Following this inspection, we told the provider of actions it should take, even though a regulation had not been breached, to help the service improve.

Details are at the end of the report.

Ellen Armistead

Deputy Chief Inspector of Hospitals

11 October 2013

During a routine inspection

All of the people we spoke with were happy with the standard of service they had received. On person told us, "The service has been very good." Another person told us, "Excellent service, I was given plenty of information to help me make my decision to go

ahead" and," Absolutely thrilled with the result."

People's views and experiences were taken into account in the way the service was provided and delivered in relation to their care. One person said;" Staff took me through the options and outcomes so I had a good understanding of what would happen." Another person said;" I was given written information that told me what could be achieved with treatment."

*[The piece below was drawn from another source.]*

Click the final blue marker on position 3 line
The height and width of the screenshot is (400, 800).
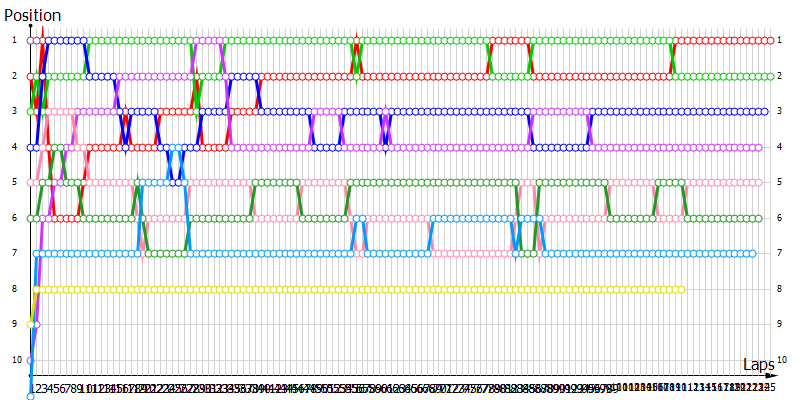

Care and treatment was planned and delivered in a way that was intended to ensure people's safety and welfare. One person said;" I'd come back for any eye surgery, it was so effective for my first cataract removal."

Effective infection prevention and control procedures were in place to reduce the risk of infections. People we spoke with said the clinic was spotlessly clean and tidy.

People were cared for, or supported by, suitably qualified, skilled and experienced staff.

Systems were in place to ensure people's complaints were fully investigated and resolved, where possible, to their satisfaction.

15 January and 5 February 2013

During a routine inspection

We spoke with three patients who used the service. They were all positive about the way they had been treated. For example, one patient described the service as "excellent." Another said; "It's excellent, that's why I come back." Patients said that staff had treated them with respect and provided support and reassurance. "The service is excellent from beginning to end."

Before people received any care or treatment they were asked for their consent and the provider acted in accordance with their wishes.

Staff received training and support to deliver care and treatment safely to patients.

There were systems in place to identify, assess and manage risks to the health, safety and welfare of people using the service and others.